Although we have several blog posts about replication that we have posted on our blog for instance, the topic of replication being a single thread and on semi-synchronous replication or how to estimate the capacity of replication I’m not sure there’s one that goes over the basics about how MySQL replication works on the highest level. It’s been a long time that I’m unable to locate the post. So, I’ve thought of writing one right this moment.
Of obviously, there are many aspects to MySQL replication however my primary focus will be on the logistics – the way that replication events are recorded onto the master and then how they get transferred to the slave that is responsible for replication and the way they are then applied to the slave. This isn’t an HOWTO create duplicate. Instead, it’s a HowStuffWorks kind of thing.
MySQL Replication events
I’m referring to instances of replication in this article since I’m trying to avoid discussions about the different formats for copy. They are well-documented within the MySQL manual here. Put these events can fall into one of two kinds:
- Statement-based on statements. In which this case, they write queries
- In this instance, row-based is a chance to record row changes, as you would call them.

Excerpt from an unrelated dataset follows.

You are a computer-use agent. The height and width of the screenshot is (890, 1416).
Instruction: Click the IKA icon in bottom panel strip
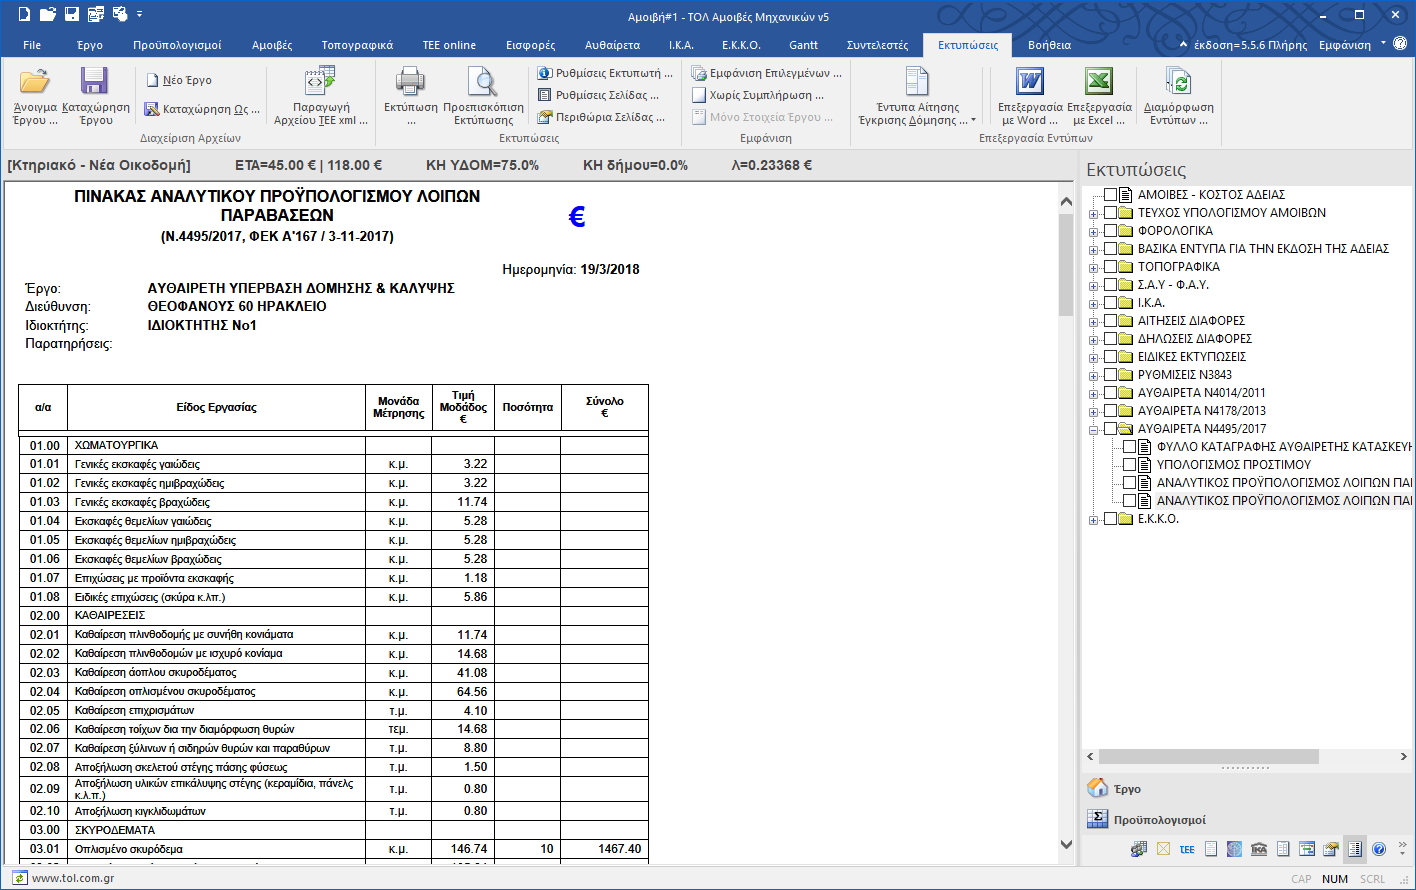coord(1259,850)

However, other than that, I’m not planning to go back to the differences in replication using different formats of image, mainly since there’s nothing different in moving data updates.
On the master
Let me begin by examining what’s happening at the master. To enable replication, first, the master must write the image’s events into an additional binary log. This is generally a very light operation (assuming that events aren’t synchronized to disk) since writes are buffered and the writes are sequential. Binary log files contain data that the replication enslaved people read in the future.
When a replication enslaved person connects to the enslaver, the master begins an entirely new thread to handle the connection (similar to the one employed by different server clients). Then he does whatever the client – or replication enslaved person in this instance needs to do. The majority of this will be (a) feeding the replication enslaved person with events recorded in the binary log and (b) informing the enslaved person about new events written to his binary log.
Enslaved people that are up-to-date are mainly reading events that remain being stored in OS caches on the master, which means there will not be any disk readings from the master to send binary logs to slave(s). If you connect a replica slave that’s a couple of minutes or days late, it will begin to read binary logs written several hours or even days ago. Master may not have them cached, meaning disk reads will occur. If the master doesn’t have available IO sources, then you might be able to feel a bump at this moment.
On the replica
Let’s look at what’s going on with the enslaved person. Once you initiate the replication process, two threads are created simultaneously on your slave.
1. Thread for IO
The process, referred to as “IO Thread,” is a connection to the master and reads log messages in binary form from the master whenever they are received and then transfers them to the local log file, which is called a relay log. That’s all.
Although there’s only one thread that reads binary logs from the master and another writing relay logs for the enslaved person often, copying events from replication is the slowest part that is part of the replica. There may be an interruption in the network that causes an unabated delay of several hundred milliseconds, but this is all it takes.
If you’re interested in seeing what the IO thread is at the moment, then you should check the following information in “show slave statusG”:
- Master_Log_File The last copy of the file off the master (most of the time, it will be identical to the previous binary log that the master wrote)
- Read_Master_Log_Pos, The binary log of the master, is transferred over onto the relay’s record of the enslaved person until this point.
Then you can examine that output from “show master statusG” from the master.
2. SQL thread
The second one is called SQL thread, which takes events from a relay log stored in the local file on the replication enslaved person (the file was created via IO thread) and then applies them as quickly as possible.
This thread is the one that is often blamed as being single-threaded. Returning to the step “show slave statusG,” you can determine the status of the SQL thread by using these variables
- Relay_Master_Log_File – the binary log from master that SQL thread is “working on” (in reality, it is working on relay log, so it’s just a convenient way to display information)
- Exec_Master_Log_Pos What position in the master binary log is being run by an SQL thread?